▶ [ABOUT THIS TASK] From the listing that follows, output everything exactly except the pictures.

▶ [RECORDS TO USE]
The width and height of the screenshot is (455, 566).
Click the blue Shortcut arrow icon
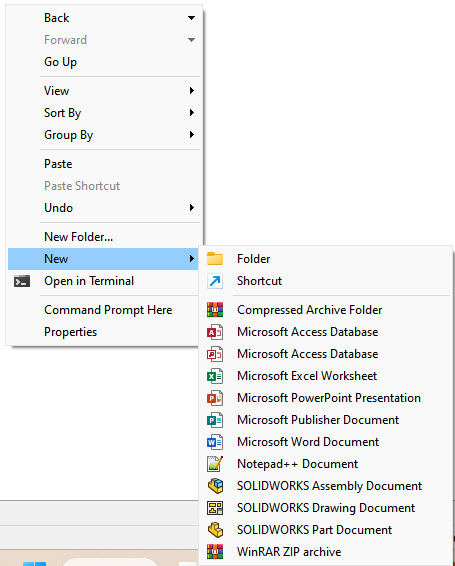pos(215,281)
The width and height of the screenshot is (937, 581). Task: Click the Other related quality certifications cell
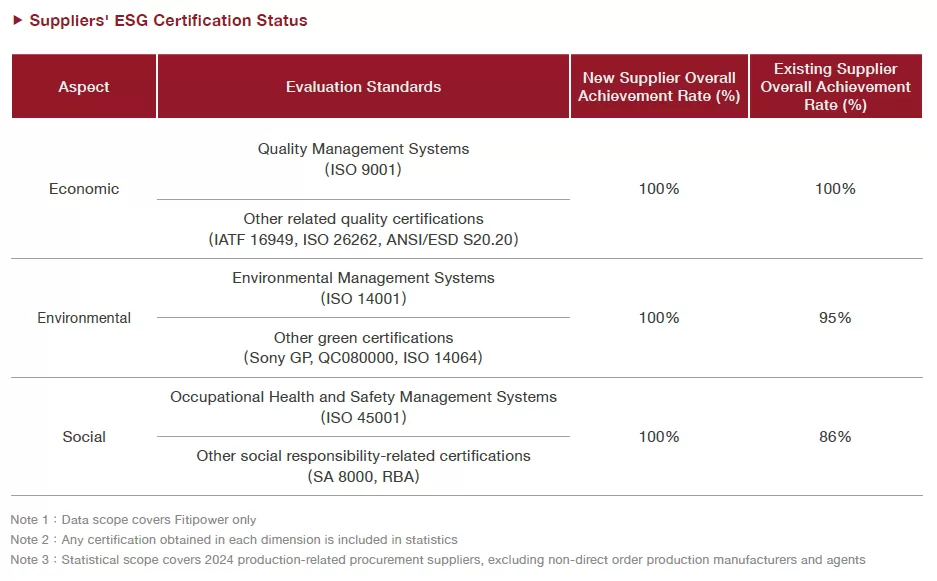click(x=363, y=229)
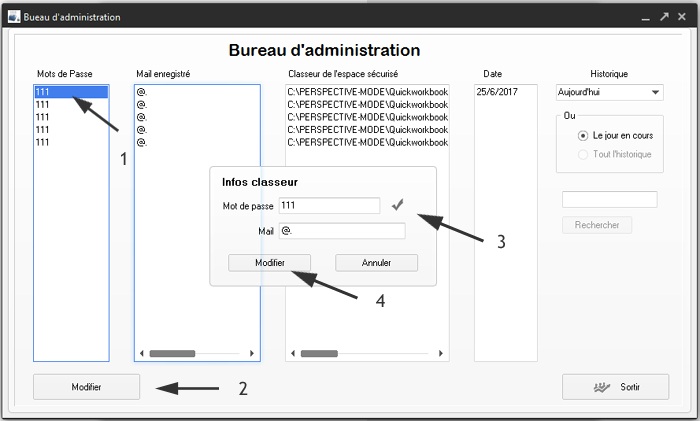The image size is (700, 421).
Task: Click right scroll arrow under the Classeur list
Action: [443, 353]
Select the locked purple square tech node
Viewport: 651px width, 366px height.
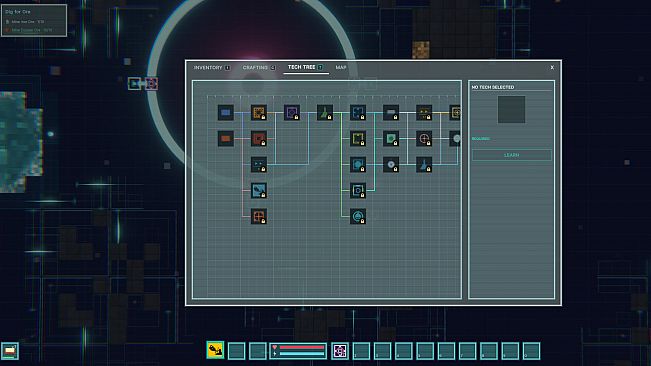pos(292,112)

▶ [WRITTEN RESPONSE]
The width and height of the screenshot is (455, 566).
Click the blue Shortcut arrow icon
pos(215,281)
The width and height of the screenshot is (937, 581). Task: Click the Other related quality certifications cell
click(x=363, y=229)
The image size is (700, 421).
Task: Click right scroll arrow under the Classeur list
Action: [443, 353]
Select the locked purple square tech node
Viewport: 651px width, 366px height.
pos(292,112)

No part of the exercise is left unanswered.